READING TEXT →
^^^^

The reminder in the New York Mets clubhouse was simple yet telling: Bring luggage for three days.
After losing eight of nine games to go from four games up in the NL wild-card race to two back in 10 days, the last things the Mets were planning on was baseball after Sunday.
How quickly things change.
The Mets gathered early at Shea Stadium to watch pitch-by-pitch updates on the Internet of the Reds' 10-6 loss to Milwaukee and they watched Houston's 3-0 win over Los Angeles on clubhouse televisions.
They then went out and won on their own, setting up the biggest game at Shea Stadium since the fifth game of the 1988 NL championship series against the Dodgers the last playoff game at Shea.
"After the Reds game, I started pacing from the locker room, to the trainer's room, to the weight room," Reed said. "I had to be calmed down. ... The butterflies in my stomach were growing. They were big ones."
The complicated scenarios have gotten rather simple for the Mets. If they win Sunday against Pittsburgh, they have at least one more game left.
With a loss by either Houston or Cincinnati, that 163rd game will be played in Arizona on Tuesday night as the first game of a best-of-5 division series.
If all three teams win, or Cincinnati and New York both lose, the Mets and Reds will meet in a ne-game playoff Monday in Cincinnati.
"We were a group of guys that fell off a boat," manager Bobby Valentine said. "We're swimming ashore. We're not going to drown 10 feet from the shore. We can see the shore now."
With some Mets fans apparently not believing in their team after a second straight late-season collapse, only 36,876 showed up to watch the game about 19,000 less than capacity.

^^^^

SOURCE INFORMATION →
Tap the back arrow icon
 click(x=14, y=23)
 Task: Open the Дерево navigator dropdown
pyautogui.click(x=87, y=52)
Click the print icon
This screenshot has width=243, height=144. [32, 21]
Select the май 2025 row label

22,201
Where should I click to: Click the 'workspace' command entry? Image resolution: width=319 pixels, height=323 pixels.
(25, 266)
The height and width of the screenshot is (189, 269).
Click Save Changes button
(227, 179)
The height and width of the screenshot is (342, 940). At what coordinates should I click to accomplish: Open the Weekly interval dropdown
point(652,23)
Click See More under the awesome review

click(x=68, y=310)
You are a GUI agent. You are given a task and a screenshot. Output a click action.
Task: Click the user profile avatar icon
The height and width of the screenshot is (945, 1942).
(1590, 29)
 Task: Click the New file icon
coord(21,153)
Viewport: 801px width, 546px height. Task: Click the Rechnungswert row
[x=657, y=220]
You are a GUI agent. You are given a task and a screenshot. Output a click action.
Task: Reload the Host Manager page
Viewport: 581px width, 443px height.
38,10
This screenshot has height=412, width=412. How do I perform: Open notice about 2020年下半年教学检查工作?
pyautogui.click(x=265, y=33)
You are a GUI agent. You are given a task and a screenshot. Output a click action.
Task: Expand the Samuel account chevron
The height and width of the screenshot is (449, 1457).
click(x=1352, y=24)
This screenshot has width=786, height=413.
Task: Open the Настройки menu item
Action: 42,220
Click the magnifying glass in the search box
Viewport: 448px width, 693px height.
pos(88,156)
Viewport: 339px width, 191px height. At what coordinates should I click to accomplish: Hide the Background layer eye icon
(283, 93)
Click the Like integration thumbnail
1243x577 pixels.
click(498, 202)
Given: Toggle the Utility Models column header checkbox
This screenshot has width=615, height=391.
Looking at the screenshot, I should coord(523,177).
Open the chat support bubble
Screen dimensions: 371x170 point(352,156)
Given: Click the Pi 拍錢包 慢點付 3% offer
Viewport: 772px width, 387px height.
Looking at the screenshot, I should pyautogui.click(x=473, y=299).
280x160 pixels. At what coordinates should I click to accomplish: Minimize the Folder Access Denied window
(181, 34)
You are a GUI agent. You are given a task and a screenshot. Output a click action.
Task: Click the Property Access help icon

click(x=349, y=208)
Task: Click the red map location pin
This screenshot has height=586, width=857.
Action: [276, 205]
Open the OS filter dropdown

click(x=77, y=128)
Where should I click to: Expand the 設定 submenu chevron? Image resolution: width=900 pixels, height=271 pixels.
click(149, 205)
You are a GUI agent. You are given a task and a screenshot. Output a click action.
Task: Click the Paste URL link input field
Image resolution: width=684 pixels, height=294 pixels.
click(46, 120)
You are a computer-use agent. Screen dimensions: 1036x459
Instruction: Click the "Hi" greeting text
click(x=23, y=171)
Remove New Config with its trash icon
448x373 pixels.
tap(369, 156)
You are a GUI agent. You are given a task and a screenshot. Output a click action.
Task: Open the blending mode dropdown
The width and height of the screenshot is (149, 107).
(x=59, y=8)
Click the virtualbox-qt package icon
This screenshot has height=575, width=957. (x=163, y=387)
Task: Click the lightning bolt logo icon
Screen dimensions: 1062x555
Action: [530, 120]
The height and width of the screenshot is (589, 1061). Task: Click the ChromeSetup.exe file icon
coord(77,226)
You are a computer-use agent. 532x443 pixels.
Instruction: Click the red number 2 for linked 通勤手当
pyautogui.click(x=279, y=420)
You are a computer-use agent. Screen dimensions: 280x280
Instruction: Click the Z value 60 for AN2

^^^^

TASKS TO CARRY OUT →
(a) In the Mets article, why did only 36,876 fans come to the game?
(b) Rewrite the Mets article from the words "They then went" through "more game left.", and put "nerves" in place of "butterflies".

SOLUTIONS BELOW →
(a) Some Mets fans apparently didn't believe in their team after a second straight late-season collapse. The crowd was about 19,000 short of capacity.

(b)
They then went out and won on their own, setting up the biggest game at Shea Stadium since the fifth game of the 1988 NL championship series against the Dodgers the last playoff game at Shea.
"After the Reds game, I started pacing from the locker room, to the trainer's room, to the weight room," Reed said. "I had to be calmed down. ... The nerves in my stomach were growing. They were big ones."
The complicated scenarios have gotten rather simple for the Mets. If they win Sunday against Pittsburgh, they have at least one more game left.